En creusant dans les origines de ces multiples adaptations (roman, film, téléfilm, articles de journaux), on découvre une expérience réelle réalisée dans un lycée de Californie en 1967 alors qu’un professeur d’Histoire, Ron Jones, enseignait à ses élèves l’Histoire de l’Allemagne pendant la Seconde Guerre Mondiale et par conséquent le régime totalitaire qui était mis en place à cette époque. Une mise en scène sociale qui a pris une tournure et une ampleur inattendues : alors que les lycéens se montraient sceptiques face au cours de leur professeur sur le nazisme, ceux-ci, inconsciemment, se firent manipuler, poussant ainsi ce qui n’était qu’une simple démonstration en un mouvement beaucoup plus élargi et endoctrinant.

L’expérience américaine réadaptée par l’auteur Todd Strasser rencontre son public auprès du pays concerné : l’Allemagne. Le roman La Vague (The Wave) devient alors source d’enseignement pour les Allemands qui proposent leur propre adaptation de l’expérience de Mr. Jones avec le film de Dennis Gansel. Cette nouvelle proposition cinématographique est d’autant plus frappante car elle introduit une réflexion supplémentaire au sujet : R. Jones devait répondre à la question du comment peut-on nous se laisser endoctriner, or, en posant le décor d’un lycée allemand, les scénaristes ajoutent à cette interrogation le contexte d’un passé pesant sur une nation qui a déjà connu le régime totalitaire.

L’un des premiers arguments présentés par les lycéens dans le film est que étant Allemands et au vu de l’histoire nationale et des conséquence de celle-ci, l’Allemagne ne pourrait connaître de nouvelle dictature puisque le pays a déjà expérimenté ce type de régime et a donc pris conscience des répercussions engendrées par le totalitarisme. Or, leur professeur, Reiner Wenger (Jürgen Vogel), dans le cadre de l’atelier sur l’autocratie, remet en cause cette affirmation. Le lien entre l’expérience et l’Histoire de l’Allemagne rend l’évolution de cette mise en scène prenante.

Personnellement, le seul point qui fait tilt, mais qui pourtant selon l’expérience d’origine fut bien réel, c’est la temporalité : l’ensemble de l’histoire se déroule sur cinq jours, dont un sixième nécessaire au démantèlement du mouvement ; or, ce laps de temps me semble relativement court. Peut-être est-ce parce que je n’ai pas vécu l’expérience que cet élément me rend sceptique.

La mise en place d’une dictature : quelques éléments pour tout faire basculer

Cinq jours. C’est le temps qu’il fallut pour que tout un lycée – et par extension une partie du collège qui lui est associé – soit endoctriné dans un mouvement qui n’avait pas de but concret si ce n’est montrer qu’une autocratie peut s’installer là où on s’y attend le moins.

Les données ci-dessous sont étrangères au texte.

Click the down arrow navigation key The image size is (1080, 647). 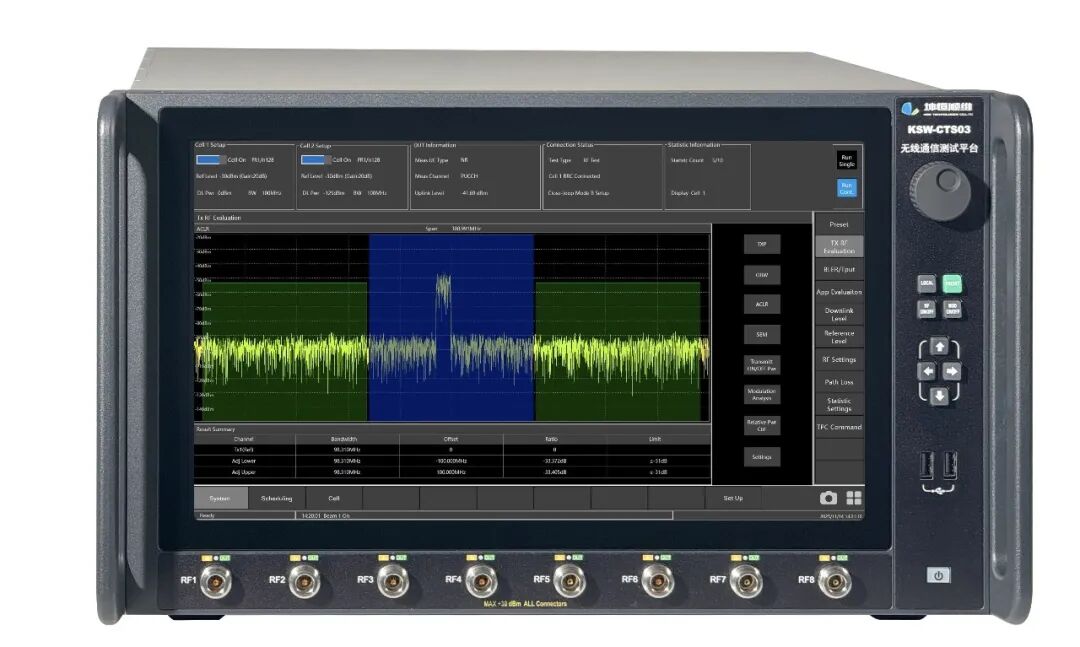pos(939,396)
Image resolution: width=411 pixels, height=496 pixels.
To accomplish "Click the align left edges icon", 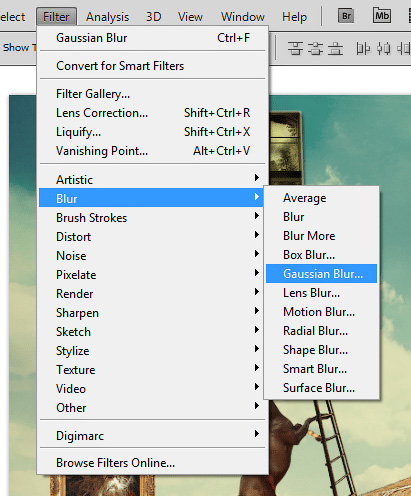I will tap(363, 49).
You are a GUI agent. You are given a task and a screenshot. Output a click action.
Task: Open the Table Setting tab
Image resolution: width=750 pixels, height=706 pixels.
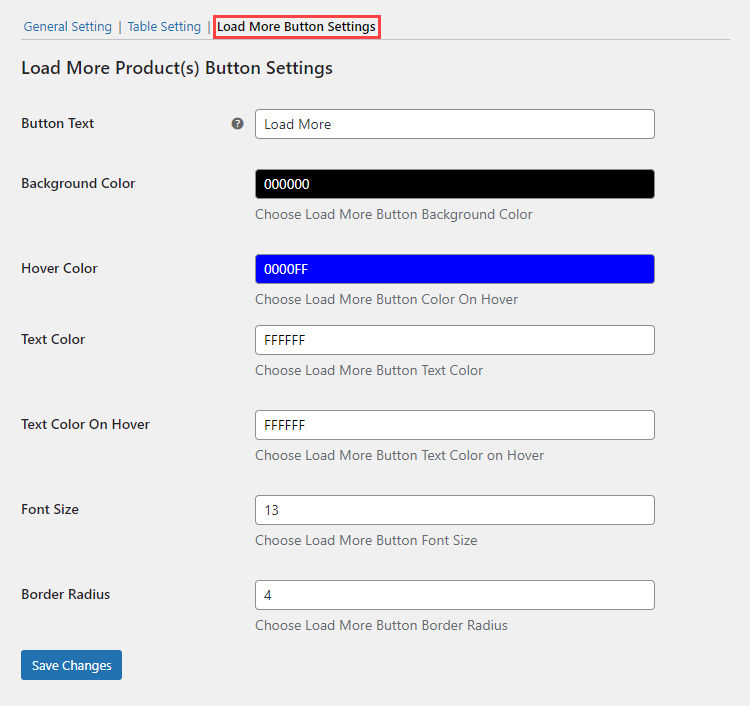pyautogui.click(x=164, y=27)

Si l’un des premiers éléments nécessaires à la mise en place d’une autocratie selon le cours de Reiner Wenger réside dans un contexte politique, économique et social, il est affligeant de constater que cela ne concerne pas les élèves. L’avènement du mouvement trouve donc sa source dans d’autres détails qui mettent en avant l’idée que l’extrême social peut naître d’une manipulation maîtrisée et du seul sentiment d’appartenir à un groupe. Le professeur de l’atelier convint ses élèves par de petits conseils sur le maintient ou la prononciation par exemple, des règles simples et applicables telles qu’une salutation qui impose le respect entre un élève et son professeur, ou encore le port d’un style vestimentaire uniforme. Des consignes qui créent une union même chez les opposés, cassant les petits clans au profit d’un seul et même groupe. En outre, le leader est une évidence pour l’ensemble de la classe : Reiner Wenger fait figure d’autorité auprès des jeunes.

Il est saisissant de constater comment tout peut basculer pour un esprit de communauté et le sentiment d’œuvrer vers un but commun. Le fait d’appartenir à un ensemble, à un tout, dissout les barrières et les différences. Toutes les différences ? Non. Les contestataires sont rapidement mis à l’écart, devenant sources de brimades. Pourtant, cette marginalisation du reste du groupe résulte d’un détail dès le début de l’expérience : nul besoin de contester l’ensemble du projet, ne pas devenir un mouton sur le plan vestimentaire suffit.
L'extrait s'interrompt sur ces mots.